At that same moment, Georgia Attorney General Sam Olens was in the Supreme Court during the first day of oral arguments on the constitutionality of the bill. Georgia, represented by Olens, was one of 26 states challenging the law.

The supporters gathered on the statehouse steps described the state’s action in harsh terms.

“We are signing death warrants for people who want health care,” said nurse Brenda Lankford.

Real-estate agent Gwen Jones said that once her health premiums rose to $2,000 per month just to cover herself she had to drop the policy. She couldn’t switch to a more affordable policy, she said, because her pre-existing condition as having diabetic tendencies prevented other companies from offering coverage.

“It was truly devastating, and then I learned there are thousands and thousands of other Georgians, including my peers, are in the same position,” she said.

The law would require insurance companies to take on the risks of insuring anyone who applies, regardless of their health or certainty of medical needs.

Georgians for a Healthy Future, organizers of the petition drive, estimates there are 2 million people in the state without health insurance, either because they have a pre-existing condition or because they can’t afford the premiums.

The 2-year-old federal law championed by President Barack Obama aims to expand access to insurance for those with pre-existing conditions by requiring people in good health to buy policies. The premiums of people with few claims then subsidize the treatment of those with greater medical needs in what amounts to taxing the healthy to give to the unhealthy.

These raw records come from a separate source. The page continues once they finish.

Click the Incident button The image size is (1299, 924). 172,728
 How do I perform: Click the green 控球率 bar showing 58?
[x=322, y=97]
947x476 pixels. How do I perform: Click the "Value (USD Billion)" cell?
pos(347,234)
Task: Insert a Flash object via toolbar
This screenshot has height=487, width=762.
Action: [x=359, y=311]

Republicans like Deal and Olens argue the federal government doesn’t have the authority under the U.S. Constitution to require individuals to buy insurance.

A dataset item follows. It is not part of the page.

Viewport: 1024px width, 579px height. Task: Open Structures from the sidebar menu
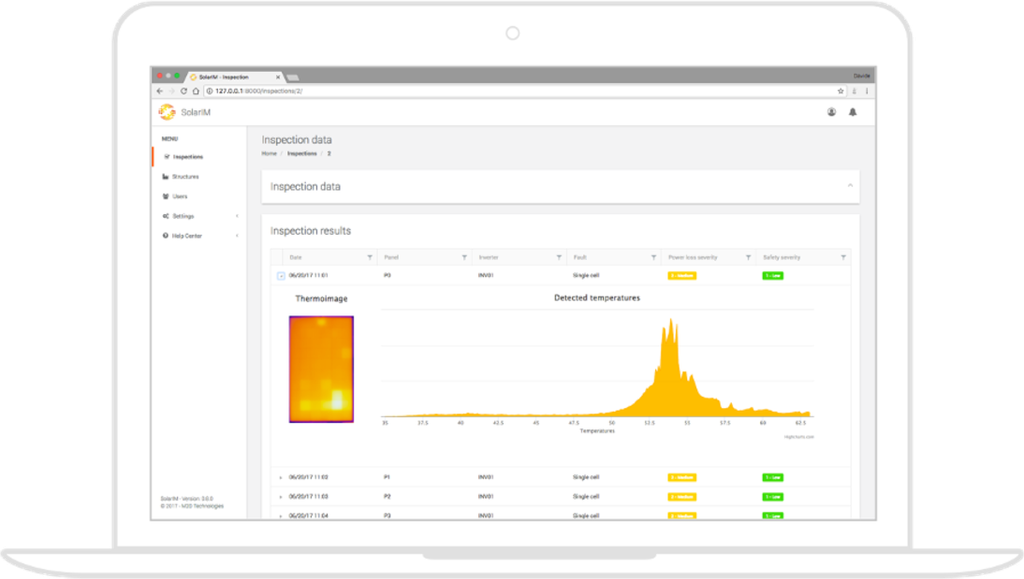(185, 176)
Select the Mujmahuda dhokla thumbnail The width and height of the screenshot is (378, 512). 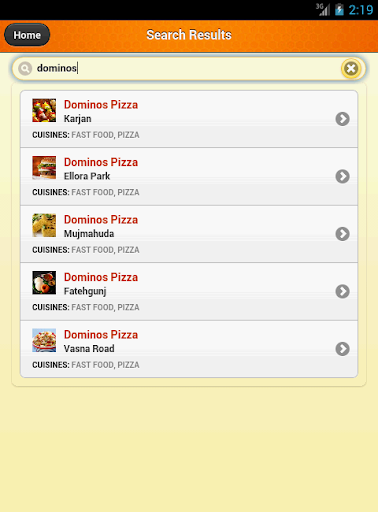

After the first day of arguments before the nation’s highest court, Olens refused to speculate on which way the justices were leaning.

Monday’s debate was about whether the court could even decide the case under federal law before the penalties for not buying a policy begin to be issued in two years. A Reconstruction Era law prohibits courts from ruling on the legality of taxes until people begin paying them.

“The lawsuit brought by Georgia and 25 other states is appropriate at this time, and we need not wait until 2014 when the penalties mandated by the president’s federal healthcare plan begin to take effect,” Olens said. “The issues at stake are too significant to delay a decision from our nation’s highest Court.”